The charity Macmillan Cancer Relief, which was due to speak at the committee meeting on 2 February, calls for a radical overhaul of the exemptions list and wants the abolition of all prescription charges for cancer patients. The terminally ill who are receiving palliative care at home should also be exempt, it suggests. The charity’s senior policy analyst Duleep Allirajah says: “When the list of medical exemptions was set up in 1968, cancer was a very different disease from what it is today — patients were treated in hospital, where prescription charges don’t apply, and their prognosis was very poor.”

Today patients with cancer are treated in the community or via outpatient departments and have to pay a prescription charge for their medicines. He says: “A number of patients might have four or five items a month, which can work out at up to £30 and can go on for months because the disease is so unpredictable.”

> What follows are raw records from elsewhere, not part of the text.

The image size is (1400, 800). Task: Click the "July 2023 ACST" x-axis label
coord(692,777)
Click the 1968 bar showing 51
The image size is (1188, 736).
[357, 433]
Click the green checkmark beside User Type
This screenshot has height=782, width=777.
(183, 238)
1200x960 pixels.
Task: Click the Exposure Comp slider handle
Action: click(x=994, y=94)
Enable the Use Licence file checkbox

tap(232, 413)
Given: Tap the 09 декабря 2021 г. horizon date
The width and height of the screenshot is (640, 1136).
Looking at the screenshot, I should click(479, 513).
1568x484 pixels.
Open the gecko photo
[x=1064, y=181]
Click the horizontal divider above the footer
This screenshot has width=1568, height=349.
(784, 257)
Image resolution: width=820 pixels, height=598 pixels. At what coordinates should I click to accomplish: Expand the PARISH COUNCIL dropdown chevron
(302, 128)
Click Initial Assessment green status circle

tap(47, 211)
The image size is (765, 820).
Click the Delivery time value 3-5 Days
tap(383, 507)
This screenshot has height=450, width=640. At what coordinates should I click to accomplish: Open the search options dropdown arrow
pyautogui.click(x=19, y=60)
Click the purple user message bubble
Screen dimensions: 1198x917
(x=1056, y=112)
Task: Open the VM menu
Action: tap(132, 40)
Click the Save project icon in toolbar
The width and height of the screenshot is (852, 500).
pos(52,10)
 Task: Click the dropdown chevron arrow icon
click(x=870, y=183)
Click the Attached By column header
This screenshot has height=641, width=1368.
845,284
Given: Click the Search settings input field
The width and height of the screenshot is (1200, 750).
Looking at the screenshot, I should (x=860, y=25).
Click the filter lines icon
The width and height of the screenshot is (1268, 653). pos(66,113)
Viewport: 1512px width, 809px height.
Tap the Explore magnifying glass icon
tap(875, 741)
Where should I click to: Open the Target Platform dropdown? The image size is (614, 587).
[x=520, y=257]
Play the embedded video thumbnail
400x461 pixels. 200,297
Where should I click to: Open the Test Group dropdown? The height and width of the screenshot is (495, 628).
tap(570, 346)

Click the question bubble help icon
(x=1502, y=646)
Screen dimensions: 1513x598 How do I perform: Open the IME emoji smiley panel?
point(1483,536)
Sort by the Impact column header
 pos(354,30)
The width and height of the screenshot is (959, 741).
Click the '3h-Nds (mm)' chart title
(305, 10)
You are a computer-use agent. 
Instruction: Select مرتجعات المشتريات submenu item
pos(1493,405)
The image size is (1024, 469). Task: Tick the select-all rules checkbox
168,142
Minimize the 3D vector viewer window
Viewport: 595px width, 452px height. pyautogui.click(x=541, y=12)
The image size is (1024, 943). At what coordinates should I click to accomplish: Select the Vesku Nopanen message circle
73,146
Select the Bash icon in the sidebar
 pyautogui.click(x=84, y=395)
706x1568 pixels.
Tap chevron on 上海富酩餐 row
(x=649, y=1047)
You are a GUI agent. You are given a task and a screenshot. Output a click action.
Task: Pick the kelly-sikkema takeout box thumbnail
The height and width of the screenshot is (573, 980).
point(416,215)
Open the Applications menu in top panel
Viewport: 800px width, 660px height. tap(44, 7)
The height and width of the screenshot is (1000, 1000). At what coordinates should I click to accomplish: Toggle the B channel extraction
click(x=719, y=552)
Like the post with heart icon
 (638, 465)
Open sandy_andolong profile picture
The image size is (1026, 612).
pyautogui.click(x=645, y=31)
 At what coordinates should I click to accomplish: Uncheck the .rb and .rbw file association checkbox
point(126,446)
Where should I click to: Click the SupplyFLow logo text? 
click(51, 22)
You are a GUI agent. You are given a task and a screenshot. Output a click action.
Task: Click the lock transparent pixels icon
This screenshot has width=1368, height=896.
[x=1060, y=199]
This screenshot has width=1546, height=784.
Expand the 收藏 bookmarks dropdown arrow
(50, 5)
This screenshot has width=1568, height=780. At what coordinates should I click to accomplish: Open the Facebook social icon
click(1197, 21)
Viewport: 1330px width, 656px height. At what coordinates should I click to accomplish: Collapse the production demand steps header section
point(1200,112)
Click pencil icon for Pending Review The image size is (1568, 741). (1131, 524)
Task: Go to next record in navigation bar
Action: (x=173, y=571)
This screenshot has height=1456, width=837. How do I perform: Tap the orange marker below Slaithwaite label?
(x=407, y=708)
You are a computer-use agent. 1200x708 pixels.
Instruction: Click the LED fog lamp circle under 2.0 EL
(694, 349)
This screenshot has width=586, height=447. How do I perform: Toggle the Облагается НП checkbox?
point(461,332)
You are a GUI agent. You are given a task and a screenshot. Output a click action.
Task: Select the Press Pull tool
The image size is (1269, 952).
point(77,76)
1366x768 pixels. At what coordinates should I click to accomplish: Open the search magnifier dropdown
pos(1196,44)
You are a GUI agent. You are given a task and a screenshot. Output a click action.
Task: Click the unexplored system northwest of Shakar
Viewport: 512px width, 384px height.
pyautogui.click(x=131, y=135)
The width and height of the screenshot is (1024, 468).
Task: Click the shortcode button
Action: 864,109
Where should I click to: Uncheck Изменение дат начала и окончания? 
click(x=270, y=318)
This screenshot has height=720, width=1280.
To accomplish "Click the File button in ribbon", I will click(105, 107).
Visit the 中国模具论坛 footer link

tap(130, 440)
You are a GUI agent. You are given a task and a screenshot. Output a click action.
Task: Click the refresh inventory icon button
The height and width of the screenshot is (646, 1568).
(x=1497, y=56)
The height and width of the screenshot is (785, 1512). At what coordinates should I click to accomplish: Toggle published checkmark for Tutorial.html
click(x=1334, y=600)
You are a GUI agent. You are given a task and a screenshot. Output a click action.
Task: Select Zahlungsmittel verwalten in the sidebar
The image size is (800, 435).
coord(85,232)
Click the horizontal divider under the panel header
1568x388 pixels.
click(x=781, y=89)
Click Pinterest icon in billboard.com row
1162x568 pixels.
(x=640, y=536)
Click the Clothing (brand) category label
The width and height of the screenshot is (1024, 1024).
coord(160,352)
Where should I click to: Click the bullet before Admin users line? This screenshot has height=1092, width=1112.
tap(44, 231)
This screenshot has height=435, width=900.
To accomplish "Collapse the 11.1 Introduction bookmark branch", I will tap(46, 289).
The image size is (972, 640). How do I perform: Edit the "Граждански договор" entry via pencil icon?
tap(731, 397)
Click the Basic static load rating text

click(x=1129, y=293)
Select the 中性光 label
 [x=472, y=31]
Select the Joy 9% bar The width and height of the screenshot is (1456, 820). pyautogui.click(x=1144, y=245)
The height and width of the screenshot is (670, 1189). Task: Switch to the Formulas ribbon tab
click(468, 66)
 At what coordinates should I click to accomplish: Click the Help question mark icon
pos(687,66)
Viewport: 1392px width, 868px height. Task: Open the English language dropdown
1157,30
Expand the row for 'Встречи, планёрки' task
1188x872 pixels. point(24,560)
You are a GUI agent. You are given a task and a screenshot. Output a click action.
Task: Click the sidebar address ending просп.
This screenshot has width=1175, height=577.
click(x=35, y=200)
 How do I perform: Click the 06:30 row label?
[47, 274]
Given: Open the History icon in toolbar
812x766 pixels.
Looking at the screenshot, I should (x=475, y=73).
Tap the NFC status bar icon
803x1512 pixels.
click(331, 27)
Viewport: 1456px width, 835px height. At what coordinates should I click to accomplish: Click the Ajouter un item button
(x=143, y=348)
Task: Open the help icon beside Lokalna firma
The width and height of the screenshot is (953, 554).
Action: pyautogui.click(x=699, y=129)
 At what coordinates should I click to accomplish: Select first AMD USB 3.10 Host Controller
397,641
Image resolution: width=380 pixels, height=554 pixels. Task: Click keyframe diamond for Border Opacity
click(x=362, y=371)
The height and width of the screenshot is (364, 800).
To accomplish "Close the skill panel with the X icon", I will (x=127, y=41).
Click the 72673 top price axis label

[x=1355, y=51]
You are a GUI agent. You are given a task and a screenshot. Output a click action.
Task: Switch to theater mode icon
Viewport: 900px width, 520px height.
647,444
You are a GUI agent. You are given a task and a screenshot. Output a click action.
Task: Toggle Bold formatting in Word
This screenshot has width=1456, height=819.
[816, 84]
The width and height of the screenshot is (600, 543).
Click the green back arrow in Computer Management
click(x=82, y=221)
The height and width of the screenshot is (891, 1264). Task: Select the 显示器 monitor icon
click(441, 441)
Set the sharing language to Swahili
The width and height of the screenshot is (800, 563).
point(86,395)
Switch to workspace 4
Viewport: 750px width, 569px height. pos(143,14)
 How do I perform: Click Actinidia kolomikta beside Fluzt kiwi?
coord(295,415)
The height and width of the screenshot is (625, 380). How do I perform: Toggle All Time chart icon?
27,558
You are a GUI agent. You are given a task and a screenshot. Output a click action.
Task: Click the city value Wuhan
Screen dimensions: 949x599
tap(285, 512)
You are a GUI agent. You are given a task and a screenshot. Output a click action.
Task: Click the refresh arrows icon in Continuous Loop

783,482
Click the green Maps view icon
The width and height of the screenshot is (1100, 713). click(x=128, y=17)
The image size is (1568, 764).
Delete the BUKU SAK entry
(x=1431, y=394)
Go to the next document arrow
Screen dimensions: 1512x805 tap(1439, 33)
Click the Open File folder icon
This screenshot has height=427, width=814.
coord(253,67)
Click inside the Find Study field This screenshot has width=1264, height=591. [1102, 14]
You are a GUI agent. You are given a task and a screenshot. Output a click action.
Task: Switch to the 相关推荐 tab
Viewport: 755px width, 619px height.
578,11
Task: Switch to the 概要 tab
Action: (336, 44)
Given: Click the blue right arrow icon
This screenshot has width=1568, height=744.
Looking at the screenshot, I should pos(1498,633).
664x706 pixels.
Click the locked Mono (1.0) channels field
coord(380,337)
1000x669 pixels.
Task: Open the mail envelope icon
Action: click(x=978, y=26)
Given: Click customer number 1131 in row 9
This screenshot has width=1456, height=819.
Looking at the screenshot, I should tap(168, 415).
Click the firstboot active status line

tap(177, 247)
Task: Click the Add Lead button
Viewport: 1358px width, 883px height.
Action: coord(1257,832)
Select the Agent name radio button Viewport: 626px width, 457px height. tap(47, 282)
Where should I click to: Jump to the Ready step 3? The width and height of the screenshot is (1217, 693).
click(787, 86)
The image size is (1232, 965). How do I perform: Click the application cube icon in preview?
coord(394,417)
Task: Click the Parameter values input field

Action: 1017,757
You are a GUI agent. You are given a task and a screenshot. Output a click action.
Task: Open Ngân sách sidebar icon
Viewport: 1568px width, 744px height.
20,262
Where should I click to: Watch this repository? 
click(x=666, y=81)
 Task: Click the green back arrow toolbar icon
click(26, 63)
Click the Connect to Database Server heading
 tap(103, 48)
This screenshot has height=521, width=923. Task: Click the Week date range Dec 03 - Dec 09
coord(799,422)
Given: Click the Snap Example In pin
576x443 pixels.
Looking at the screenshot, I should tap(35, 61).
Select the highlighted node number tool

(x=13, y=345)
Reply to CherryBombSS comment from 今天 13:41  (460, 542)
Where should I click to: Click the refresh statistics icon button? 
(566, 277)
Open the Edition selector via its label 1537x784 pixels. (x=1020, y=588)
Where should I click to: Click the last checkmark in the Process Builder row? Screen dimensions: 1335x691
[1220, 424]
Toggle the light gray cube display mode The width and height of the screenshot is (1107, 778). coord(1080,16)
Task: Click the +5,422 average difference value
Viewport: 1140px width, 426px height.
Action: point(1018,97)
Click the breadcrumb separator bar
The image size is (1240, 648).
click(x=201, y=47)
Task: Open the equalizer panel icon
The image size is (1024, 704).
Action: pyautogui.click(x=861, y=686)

The Society also points out that charging patients for prescriptions, especially those with long-term conditions, contradicts government policy to focus are on this group of patients. It argues: “It is this group which is most likely to be deterred from taking the medicines they need by the existing charging regimen.”

The conflict with government policy is also picked up by the influential think tank, the King’s Fund, which was also due to discuss its views with MPs on 2 February. In its written evidence the King’s Fund claims that imposing charges is incompatible with government policy to improve patients’ access to health. It also goes against one of the foundation stones of the NHS — for care to be free at the point of use and not based on an individual’s ability to pay. It concludes that the present system is generally an “inefficient way of achieving objectives which could be obtained more easily and with fewer undesirable consequences by other means.”